--- START ---

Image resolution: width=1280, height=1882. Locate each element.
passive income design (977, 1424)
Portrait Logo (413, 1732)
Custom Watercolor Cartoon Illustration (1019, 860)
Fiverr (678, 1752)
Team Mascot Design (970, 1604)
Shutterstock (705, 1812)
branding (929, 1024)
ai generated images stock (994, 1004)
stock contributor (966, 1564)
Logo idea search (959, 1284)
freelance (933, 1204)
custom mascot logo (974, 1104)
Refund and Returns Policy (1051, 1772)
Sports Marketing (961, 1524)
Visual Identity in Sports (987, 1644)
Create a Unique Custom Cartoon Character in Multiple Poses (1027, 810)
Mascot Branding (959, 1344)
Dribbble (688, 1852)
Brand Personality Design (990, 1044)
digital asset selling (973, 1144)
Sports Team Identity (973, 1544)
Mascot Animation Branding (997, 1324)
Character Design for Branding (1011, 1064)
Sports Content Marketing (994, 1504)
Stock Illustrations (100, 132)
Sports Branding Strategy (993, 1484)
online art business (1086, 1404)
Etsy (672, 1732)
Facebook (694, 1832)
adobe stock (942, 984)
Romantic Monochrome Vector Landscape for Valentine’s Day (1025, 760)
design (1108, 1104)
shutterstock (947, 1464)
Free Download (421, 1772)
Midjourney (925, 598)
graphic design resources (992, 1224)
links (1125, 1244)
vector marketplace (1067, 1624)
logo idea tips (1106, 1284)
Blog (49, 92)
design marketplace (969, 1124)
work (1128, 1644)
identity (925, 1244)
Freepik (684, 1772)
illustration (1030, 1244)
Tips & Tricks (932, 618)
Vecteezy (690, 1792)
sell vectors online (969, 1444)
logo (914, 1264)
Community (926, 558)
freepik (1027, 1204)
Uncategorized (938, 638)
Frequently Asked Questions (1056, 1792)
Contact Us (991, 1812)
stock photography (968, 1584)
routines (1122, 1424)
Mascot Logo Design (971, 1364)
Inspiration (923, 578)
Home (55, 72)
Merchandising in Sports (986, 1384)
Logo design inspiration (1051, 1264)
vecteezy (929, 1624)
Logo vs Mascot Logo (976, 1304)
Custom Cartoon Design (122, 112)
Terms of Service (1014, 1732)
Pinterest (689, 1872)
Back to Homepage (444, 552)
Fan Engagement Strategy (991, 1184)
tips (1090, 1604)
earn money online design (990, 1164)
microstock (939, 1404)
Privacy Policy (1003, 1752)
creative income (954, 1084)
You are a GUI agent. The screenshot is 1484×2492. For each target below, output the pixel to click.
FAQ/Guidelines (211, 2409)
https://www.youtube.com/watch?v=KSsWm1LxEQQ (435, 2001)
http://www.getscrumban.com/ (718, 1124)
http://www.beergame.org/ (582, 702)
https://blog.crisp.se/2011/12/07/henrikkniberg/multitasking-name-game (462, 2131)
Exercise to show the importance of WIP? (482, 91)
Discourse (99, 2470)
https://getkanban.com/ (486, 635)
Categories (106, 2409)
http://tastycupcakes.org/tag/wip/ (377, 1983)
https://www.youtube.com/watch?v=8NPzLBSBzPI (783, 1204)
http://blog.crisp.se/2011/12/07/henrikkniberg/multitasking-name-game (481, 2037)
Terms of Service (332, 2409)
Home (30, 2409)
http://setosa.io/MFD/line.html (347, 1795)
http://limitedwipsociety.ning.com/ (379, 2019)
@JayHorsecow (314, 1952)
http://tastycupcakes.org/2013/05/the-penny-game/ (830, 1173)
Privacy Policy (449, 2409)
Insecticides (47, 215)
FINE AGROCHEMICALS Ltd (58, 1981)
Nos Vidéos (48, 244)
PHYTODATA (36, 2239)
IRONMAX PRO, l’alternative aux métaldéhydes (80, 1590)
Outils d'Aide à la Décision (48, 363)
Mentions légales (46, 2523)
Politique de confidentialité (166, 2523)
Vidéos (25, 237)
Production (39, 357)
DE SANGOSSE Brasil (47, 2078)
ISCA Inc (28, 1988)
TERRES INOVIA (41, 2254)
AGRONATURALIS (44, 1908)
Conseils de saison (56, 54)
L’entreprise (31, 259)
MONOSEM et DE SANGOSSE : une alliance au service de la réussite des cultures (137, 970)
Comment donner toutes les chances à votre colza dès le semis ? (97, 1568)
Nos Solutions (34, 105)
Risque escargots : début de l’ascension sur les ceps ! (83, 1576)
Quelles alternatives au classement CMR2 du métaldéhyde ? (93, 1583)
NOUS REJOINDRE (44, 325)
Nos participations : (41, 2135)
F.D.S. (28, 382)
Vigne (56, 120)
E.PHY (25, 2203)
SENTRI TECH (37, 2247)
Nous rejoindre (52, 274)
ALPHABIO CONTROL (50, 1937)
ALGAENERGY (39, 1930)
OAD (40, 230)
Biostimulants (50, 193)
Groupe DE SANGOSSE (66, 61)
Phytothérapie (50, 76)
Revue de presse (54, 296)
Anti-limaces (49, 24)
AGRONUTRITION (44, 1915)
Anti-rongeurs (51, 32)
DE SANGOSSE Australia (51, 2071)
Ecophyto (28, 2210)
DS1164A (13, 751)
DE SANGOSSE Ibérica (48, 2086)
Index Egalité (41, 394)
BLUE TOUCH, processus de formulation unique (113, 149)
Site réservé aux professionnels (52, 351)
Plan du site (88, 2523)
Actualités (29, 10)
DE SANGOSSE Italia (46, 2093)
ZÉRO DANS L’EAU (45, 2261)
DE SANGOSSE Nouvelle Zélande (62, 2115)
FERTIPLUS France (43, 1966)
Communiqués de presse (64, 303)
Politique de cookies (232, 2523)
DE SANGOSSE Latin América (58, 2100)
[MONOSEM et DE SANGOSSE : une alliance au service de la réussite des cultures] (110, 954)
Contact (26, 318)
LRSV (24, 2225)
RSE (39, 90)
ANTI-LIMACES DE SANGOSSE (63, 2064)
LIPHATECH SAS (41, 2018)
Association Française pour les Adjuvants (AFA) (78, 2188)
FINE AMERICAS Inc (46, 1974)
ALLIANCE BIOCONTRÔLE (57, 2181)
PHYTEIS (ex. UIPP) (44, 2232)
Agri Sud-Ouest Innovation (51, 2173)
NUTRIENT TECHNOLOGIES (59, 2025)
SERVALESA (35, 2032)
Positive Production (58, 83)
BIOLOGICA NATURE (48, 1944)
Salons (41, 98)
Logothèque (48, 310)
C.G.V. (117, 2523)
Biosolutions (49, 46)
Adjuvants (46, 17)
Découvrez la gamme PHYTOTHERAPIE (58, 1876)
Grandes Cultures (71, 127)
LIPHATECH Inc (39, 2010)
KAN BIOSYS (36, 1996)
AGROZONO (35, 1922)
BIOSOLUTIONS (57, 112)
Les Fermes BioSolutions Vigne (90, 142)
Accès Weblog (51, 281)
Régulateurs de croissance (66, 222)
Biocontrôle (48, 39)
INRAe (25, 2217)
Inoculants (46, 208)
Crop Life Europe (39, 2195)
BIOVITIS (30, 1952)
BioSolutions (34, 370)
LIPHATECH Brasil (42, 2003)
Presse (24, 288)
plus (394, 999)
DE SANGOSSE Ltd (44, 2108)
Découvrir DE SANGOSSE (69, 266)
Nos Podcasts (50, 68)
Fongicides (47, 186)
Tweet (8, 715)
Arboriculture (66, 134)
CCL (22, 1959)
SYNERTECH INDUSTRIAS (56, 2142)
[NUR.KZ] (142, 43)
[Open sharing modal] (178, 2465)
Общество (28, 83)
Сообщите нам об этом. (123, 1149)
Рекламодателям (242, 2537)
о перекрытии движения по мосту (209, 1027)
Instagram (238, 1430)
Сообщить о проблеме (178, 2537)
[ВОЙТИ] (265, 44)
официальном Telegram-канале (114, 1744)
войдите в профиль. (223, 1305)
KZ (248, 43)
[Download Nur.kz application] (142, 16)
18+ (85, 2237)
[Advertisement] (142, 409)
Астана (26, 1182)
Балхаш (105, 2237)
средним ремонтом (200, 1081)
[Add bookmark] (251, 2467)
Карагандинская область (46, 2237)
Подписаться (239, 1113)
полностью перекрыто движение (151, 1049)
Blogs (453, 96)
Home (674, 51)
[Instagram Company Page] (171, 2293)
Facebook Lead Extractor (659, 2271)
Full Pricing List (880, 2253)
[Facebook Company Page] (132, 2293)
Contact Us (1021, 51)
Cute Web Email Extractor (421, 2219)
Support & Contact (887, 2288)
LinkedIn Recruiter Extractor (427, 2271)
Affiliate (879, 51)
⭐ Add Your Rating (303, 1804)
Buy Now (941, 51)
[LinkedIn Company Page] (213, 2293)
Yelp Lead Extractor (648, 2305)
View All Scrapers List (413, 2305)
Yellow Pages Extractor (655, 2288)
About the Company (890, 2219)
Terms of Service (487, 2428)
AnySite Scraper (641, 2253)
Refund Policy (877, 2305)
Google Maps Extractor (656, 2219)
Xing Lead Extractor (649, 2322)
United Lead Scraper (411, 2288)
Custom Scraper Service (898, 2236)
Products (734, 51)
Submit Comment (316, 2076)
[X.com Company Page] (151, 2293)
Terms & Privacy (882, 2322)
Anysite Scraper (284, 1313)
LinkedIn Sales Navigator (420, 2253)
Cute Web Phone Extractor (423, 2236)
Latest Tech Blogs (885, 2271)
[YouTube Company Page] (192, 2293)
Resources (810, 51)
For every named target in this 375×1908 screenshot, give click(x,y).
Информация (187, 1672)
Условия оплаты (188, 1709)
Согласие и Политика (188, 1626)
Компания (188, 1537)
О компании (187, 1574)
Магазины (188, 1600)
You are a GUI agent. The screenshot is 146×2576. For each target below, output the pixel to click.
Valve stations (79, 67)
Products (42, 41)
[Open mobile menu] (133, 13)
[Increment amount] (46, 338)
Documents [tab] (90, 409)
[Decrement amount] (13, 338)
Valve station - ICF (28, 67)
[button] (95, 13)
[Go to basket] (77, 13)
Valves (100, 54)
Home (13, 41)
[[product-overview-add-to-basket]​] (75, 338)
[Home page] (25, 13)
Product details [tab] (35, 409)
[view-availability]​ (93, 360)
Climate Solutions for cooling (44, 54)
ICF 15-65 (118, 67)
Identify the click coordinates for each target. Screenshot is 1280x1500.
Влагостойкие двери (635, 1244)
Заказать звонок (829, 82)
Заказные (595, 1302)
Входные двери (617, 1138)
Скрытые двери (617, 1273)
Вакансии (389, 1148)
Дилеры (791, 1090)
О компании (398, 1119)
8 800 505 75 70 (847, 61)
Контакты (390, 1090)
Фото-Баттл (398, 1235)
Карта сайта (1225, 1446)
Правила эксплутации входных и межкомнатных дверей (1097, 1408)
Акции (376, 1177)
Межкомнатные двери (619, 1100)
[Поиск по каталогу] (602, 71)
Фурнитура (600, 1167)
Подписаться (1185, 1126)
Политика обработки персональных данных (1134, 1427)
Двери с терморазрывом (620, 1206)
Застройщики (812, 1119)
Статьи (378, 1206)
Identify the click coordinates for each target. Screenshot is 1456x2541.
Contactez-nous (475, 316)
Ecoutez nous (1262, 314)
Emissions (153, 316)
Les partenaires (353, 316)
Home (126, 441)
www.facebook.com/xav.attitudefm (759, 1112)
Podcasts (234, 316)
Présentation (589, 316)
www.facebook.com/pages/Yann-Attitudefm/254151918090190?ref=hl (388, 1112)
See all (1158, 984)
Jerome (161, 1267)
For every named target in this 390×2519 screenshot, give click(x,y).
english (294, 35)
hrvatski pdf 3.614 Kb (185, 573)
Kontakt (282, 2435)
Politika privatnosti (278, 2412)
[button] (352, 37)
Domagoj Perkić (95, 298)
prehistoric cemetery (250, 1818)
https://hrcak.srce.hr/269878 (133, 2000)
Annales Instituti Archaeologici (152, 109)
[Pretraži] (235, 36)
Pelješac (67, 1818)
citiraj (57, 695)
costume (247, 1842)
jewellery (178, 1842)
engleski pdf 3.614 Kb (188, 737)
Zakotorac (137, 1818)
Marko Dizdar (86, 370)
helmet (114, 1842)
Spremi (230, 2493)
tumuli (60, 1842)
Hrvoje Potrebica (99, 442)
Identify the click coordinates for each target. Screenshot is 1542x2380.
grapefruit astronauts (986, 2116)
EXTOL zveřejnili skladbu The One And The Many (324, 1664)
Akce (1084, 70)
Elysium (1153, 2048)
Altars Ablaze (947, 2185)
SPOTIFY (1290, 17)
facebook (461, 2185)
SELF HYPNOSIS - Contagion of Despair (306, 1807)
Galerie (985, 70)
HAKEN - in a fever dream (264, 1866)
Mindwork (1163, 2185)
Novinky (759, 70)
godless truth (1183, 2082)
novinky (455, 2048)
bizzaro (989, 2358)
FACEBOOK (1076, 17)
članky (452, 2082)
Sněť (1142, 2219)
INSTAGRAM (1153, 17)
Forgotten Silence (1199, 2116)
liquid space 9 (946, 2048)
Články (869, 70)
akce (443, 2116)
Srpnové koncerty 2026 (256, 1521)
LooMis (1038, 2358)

--- END ---

Lines from the start of the entries through the one containing "Free Download (421, 1772)" are to be set down again exactly, both ends included.

Image resolution: width=1280, height=1882. Locate each element.
passive income design (977, 1424)
Portrait Logo (413, 1732)
Custom Watercolor Cartoon Illustration (1019, 860)
Fiverr (678, 1752)
Team Mascot Design (970, 1604)
Shutterstock (705, 1812)
branding (929, 1024)
ai generated images stock (994, 1004)
stock contributor (966, 1564)
Logo idea search (959, 1284)
freelance (933, 1204)
custom mascot logo (974, 1104)
Refund and Returns Policy (1051, 1772)
Sports Marketing (961, 1524)
Visual Identity in Sports (987, 1644)
Create a Unique Custom Cartoon Character in Multiple Poses (1027, 810)
Mascot Branding (959, 1344)
Dribbble (688, 1852)
Brand Personality Design (990, 1044)
digital asset selling (973, 1144)
Sports Team Identity (973, 1544)
Mascot Animation Branding (997, 1324)
Character Design for Branding (1011, 1064)
Sports Content Marketing (994, 1504)
Stock Illustrations (100, 132)
Sports Branding Strategy (993, 1484)
online art business (1086, 1404)
Etsy (672, 1732)
Facebook (694, 1832)
adobe stock (942, 984)
Romantic Monochrome Vector Landscape for Valentine’s Day (1025, 760)
design (1108, 1104)
shutterstock (947, 1464)
Free Download (421, 1772)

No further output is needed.